## [AIM OF THE TASK]
Return the lines below that contain "agent".

────────────────────

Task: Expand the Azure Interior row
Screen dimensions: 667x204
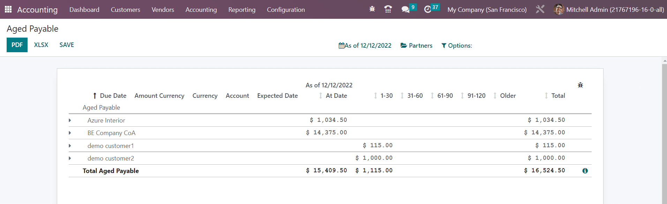Action: pos(70,120)
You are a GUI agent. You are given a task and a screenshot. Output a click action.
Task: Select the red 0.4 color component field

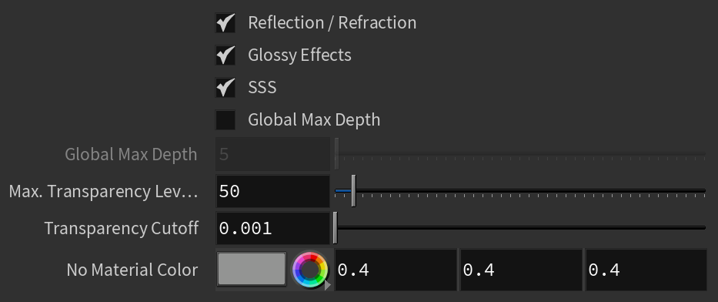[396, 270]
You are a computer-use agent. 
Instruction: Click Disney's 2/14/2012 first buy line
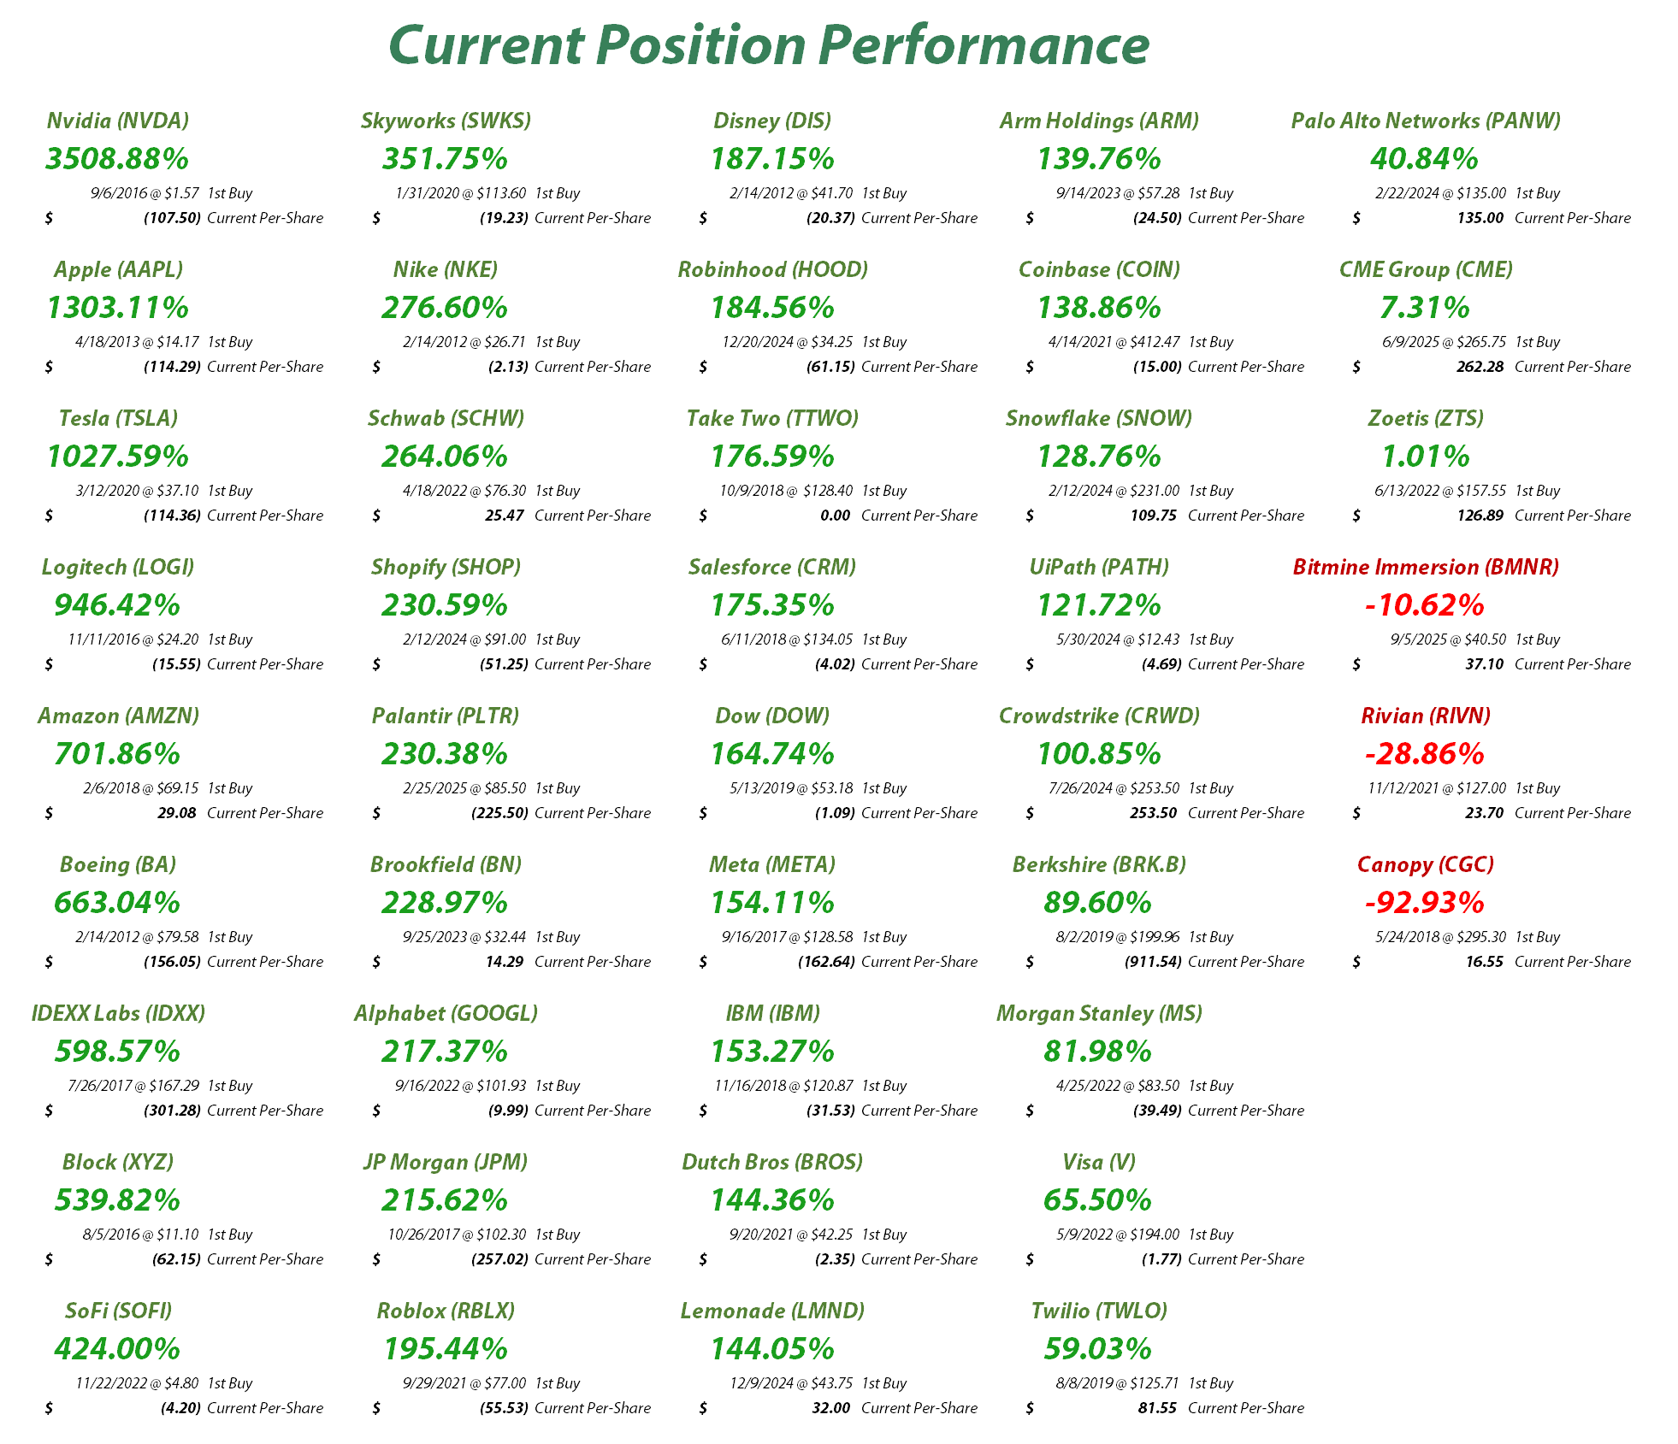point(818,194)
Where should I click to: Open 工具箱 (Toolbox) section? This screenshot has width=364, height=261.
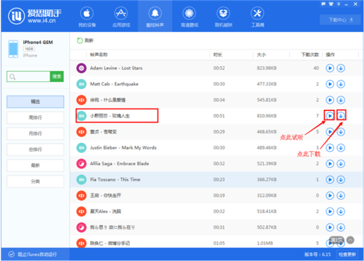point(257,17)
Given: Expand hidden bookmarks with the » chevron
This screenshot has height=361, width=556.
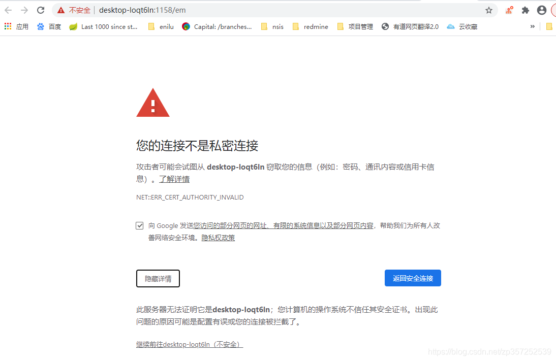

────────────────────

## [SOLUTION TO THIS EXERCISE]
You are a GUI agent. You are given a task and a screenshot. Output a click action.
You are a computer-use agent. 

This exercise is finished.